Stop for a second and consider: there are fewer recessions of the order of magnitude that we are in now than there are elections.  You can argue there have been two data sets since 1933!!!

I know a fair amount about economic modeling.  These models simply don't have enough data to confidently predict the future given the circumstances that we find ourselves in.  Was the stimulus too small?  This is not a question you can answer definatively with data.

I think Wolf is full of shit.  Why? Because in 1930 the World was hamstrung to an absurd gold standard that caused the monitary supply to collapse.  In fact, it has been pretty well demonstrated that the sooner a country left the gold standard in the 30's, the sooner it recovered.

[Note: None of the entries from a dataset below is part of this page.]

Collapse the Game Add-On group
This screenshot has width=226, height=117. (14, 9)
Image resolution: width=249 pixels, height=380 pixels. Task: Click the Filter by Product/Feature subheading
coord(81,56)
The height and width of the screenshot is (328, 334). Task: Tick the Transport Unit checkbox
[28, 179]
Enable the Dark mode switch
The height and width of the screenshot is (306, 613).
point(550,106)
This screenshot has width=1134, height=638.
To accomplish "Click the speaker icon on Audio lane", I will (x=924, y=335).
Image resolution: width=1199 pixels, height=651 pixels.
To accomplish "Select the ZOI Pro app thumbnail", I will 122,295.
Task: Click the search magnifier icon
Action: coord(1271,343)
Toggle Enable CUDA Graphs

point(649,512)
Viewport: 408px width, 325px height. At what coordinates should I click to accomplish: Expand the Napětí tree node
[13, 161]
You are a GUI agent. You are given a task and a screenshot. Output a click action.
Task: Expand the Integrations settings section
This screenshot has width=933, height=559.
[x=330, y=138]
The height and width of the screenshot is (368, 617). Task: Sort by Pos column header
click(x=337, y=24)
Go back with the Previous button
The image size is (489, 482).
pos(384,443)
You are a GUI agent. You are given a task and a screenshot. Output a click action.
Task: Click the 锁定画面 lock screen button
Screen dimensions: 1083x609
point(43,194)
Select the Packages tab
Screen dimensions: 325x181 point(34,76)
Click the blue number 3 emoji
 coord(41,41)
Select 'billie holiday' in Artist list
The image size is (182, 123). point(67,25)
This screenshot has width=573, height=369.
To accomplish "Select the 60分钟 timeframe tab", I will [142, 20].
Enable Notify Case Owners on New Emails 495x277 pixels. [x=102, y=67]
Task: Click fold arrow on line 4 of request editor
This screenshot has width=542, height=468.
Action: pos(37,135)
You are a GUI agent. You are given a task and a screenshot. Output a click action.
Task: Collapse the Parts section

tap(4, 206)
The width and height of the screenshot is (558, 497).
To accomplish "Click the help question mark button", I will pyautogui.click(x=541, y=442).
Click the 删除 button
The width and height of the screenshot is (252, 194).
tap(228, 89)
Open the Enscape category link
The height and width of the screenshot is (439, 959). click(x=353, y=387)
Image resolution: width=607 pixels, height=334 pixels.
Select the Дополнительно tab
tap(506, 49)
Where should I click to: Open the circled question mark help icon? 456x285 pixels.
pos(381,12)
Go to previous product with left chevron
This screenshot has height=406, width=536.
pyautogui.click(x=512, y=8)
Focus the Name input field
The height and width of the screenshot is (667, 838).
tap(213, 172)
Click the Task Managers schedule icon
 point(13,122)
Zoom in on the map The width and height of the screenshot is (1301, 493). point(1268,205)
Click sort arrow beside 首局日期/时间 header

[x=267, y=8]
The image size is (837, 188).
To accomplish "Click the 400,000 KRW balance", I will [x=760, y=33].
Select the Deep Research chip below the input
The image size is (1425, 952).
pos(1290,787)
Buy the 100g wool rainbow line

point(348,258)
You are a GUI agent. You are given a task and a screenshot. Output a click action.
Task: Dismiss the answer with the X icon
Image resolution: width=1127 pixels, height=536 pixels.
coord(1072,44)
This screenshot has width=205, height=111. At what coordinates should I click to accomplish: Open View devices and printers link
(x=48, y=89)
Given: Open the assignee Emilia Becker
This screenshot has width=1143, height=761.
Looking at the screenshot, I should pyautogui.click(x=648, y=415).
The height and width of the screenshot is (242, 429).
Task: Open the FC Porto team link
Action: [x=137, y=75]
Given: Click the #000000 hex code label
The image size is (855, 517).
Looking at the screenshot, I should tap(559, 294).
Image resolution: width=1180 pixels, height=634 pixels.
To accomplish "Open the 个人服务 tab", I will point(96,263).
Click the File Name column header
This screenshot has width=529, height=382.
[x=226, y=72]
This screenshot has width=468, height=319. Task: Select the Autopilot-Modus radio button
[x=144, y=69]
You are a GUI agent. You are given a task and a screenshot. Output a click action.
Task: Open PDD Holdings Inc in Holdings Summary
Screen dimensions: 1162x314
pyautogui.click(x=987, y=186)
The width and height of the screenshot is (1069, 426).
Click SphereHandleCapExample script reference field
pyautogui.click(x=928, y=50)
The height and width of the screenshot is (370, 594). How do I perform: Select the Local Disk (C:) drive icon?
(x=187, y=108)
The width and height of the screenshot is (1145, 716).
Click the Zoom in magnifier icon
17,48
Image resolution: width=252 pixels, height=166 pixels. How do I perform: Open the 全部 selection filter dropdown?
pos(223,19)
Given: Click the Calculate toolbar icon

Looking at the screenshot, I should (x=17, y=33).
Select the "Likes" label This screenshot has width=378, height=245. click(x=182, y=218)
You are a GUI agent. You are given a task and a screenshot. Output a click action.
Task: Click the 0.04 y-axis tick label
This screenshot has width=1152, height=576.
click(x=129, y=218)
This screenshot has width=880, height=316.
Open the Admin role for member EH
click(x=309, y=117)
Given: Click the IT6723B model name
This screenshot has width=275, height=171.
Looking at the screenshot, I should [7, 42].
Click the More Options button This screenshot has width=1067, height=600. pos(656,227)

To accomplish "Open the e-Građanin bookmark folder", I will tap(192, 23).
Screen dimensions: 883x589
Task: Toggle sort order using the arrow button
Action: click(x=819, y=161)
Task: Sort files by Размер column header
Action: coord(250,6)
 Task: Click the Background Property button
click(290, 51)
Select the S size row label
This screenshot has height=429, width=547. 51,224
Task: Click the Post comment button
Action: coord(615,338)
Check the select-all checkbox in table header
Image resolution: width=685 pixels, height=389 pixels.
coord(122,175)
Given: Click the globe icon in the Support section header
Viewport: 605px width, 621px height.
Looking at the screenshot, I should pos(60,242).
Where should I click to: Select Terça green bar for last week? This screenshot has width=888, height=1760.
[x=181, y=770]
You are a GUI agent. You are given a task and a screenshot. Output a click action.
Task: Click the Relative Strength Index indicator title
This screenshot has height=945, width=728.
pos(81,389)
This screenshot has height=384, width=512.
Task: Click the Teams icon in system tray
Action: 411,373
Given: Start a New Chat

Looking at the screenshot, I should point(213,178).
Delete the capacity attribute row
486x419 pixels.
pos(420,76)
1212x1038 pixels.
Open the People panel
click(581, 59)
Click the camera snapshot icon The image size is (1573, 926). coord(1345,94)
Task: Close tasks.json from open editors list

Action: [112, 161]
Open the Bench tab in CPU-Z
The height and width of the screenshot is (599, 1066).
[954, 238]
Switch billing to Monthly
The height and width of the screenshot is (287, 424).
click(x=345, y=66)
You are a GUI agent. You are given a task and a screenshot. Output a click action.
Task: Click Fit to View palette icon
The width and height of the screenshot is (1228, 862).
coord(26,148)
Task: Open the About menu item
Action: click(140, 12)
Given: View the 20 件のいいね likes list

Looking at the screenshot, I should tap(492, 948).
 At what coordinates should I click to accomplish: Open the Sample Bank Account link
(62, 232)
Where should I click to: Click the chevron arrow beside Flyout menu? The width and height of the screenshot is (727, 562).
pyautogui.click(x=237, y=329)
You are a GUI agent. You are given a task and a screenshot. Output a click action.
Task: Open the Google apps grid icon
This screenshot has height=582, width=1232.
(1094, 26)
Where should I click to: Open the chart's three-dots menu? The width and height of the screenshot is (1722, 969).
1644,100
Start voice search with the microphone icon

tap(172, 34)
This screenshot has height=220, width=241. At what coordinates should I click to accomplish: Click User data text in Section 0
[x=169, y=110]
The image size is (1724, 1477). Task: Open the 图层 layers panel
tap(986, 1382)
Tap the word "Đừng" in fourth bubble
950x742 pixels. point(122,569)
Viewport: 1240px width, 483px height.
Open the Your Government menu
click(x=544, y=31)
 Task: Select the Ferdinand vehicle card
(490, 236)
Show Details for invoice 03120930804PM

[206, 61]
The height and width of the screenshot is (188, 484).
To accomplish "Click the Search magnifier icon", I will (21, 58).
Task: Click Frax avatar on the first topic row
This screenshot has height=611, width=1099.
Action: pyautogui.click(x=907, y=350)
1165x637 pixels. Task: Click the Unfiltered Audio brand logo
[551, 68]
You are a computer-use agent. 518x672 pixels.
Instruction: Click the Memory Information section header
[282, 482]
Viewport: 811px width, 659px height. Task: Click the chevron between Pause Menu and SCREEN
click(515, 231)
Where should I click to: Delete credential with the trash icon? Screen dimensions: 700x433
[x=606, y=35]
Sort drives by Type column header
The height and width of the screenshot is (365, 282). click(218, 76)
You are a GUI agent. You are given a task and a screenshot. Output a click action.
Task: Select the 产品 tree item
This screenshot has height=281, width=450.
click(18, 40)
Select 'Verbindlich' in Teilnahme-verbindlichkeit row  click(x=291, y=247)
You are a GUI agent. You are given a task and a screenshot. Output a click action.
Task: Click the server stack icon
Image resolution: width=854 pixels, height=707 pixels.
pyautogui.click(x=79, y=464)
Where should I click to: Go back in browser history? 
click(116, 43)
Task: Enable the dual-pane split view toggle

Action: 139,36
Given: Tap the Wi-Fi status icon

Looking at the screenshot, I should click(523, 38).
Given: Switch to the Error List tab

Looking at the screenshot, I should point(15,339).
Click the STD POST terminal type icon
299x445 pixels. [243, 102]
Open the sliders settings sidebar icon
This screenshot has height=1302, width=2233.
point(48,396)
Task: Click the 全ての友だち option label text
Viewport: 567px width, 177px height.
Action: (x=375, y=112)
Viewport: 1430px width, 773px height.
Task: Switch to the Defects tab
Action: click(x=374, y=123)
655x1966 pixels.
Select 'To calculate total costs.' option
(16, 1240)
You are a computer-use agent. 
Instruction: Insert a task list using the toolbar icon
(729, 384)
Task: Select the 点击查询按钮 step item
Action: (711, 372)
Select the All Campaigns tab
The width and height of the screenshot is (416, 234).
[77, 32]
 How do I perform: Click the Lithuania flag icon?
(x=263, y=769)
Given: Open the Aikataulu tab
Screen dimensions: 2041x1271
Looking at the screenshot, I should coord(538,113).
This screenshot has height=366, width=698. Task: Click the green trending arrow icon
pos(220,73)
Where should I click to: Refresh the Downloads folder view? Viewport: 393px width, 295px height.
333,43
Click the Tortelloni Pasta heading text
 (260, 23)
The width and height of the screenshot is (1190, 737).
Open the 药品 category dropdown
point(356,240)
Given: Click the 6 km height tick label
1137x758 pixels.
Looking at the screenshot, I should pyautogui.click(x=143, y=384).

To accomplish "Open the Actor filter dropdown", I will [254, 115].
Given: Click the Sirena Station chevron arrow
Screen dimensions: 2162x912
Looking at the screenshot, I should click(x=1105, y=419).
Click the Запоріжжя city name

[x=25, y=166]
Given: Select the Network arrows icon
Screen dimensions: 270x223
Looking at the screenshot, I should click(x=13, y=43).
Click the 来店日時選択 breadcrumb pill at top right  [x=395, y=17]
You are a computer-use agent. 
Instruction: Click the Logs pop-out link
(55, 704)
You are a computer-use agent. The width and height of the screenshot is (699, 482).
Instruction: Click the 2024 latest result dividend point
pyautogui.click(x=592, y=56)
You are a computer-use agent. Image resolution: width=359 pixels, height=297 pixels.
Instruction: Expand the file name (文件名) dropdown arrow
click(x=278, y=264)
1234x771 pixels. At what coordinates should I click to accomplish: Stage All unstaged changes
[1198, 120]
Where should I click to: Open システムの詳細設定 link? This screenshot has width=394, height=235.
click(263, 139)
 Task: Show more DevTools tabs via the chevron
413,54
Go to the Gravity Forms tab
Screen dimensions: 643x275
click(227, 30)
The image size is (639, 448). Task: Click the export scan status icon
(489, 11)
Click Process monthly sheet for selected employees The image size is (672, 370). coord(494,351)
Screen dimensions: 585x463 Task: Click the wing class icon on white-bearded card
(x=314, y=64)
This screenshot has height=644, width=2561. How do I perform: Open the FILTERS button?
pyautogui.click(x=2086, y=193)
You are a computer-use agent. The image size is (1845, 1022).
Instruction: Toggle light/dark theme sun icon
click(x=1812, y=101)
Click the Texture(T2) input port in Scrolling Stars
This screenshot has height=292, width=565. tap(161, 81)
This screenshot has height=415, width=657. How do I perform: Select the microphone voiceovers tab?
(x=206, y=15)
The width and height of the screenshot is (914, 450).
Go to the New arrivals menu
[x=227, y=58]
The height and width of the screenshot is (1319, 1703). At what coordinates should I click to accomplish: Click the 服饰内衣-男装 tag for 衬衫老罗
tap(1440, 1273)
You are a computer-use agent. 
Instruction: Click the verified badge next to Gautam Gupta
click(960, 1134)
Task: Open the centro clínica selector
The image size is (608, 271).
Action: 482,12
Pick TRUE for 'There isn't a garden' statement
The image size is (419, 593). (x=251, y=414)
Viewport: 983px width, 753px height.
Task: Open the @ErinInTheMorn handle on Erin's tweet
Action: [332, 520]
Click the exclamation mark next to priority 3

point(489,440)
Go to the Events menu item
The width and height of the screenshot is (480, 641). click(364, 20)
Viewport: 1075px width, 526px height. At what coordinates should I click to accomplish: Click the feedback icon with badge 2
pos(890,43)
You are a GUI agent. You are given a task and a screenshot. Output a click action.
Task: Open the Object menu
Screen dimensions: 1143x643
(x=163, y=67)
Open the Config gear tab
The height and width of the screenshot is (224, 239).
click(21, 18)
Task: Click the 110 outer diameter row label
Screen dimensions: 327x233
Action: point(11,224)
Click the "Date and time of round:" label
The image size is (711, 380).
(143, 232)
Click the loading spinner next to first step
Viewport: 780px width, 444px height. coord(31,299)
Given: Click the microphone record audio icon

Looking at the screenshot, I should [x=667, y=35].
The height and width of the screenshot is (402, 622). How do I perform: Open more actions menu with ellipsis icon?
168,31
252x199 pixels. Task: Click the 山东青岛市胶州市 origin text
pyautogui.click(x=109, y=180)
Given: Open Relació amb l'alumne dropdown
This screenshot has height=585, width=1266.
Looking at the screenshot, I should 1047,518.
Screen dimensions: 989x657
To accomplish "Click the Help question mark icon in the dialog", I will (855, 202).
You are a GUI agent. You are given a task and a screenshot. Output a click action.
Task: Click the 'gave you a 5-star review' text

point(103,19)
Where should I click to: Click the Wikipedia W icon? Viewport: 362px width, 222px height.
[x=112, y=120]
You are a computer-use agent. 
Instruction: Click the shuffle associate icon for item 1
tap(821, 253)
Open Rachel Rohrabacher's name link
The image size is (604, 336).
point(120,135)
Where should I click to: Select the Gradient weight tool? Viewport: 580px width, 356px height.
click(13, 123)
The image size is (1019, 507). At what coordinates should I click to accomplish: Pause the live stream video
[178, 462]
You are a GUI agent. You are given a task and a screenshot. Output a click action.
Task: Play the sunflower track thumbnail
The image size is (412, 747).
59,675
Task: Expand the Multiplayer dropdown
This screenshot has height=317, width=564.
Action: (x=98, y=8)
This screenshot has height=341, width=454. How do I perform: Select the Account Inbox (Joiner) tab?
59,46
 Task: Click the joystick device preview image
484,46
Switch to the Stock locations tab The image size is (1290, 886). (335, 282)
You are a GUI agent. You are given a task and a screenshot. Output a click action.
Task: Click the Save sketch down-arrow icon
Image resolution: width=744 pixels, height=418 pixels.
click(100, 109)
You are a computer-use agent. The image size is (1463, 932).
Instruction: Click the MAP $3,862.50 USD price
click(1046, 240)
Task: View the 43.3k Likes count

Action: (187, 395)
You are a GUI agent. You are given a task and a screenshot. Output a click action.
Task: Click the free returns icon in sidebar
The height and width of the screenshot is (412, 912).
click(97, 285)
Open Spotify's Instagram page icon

Contrast this with the Fed of today, which can't print money fast enough, and with the decision to keep the banks solvent (which was not done until early 33). Or the decision to pursue fiscal stimulus (the deficit to GDP ratio is exploding) and there is no way to argue that the policy response in any way resemebles the response in '29.  

There are two central questions that the models cannot answer, though, and these questions will determine if Democrats are able to build a lasting majority:
1.  Has the job market been permanently altered during the last 10 years in such a way as to render monitary and fiscal expansion useless as a means to create jobs?  
2.  Is the recent rise in long term rates a result of the market's belief that growth will be returning, or is it the result of worldwide concern about the US's ability to pay back the money it owes?

I am very concerned about question 1 (I think the job market has fundementally changed as a result of globalization) and only slightly less worried about the answer to question 2.  If long term rates are rising because the world no longer believes they will get their money back, than additional stimulus may not be possible.

By the way, Wolf's diagrams's are misleading for the US.  In the US M2 went from 47 in '29, to 46 in '30, to 41 in '31. US Monitary Supply never went up after the crash.  


[ Parent ]
Three Points (0.00 / 0)
(1) Do we have a small data set?  Sure we do.  Which is why I first pointed, months ago, to the study by Reinhart and Rogoff, which drew on a larger data set of major financial crises in single economies.  The main purpose here was different, however.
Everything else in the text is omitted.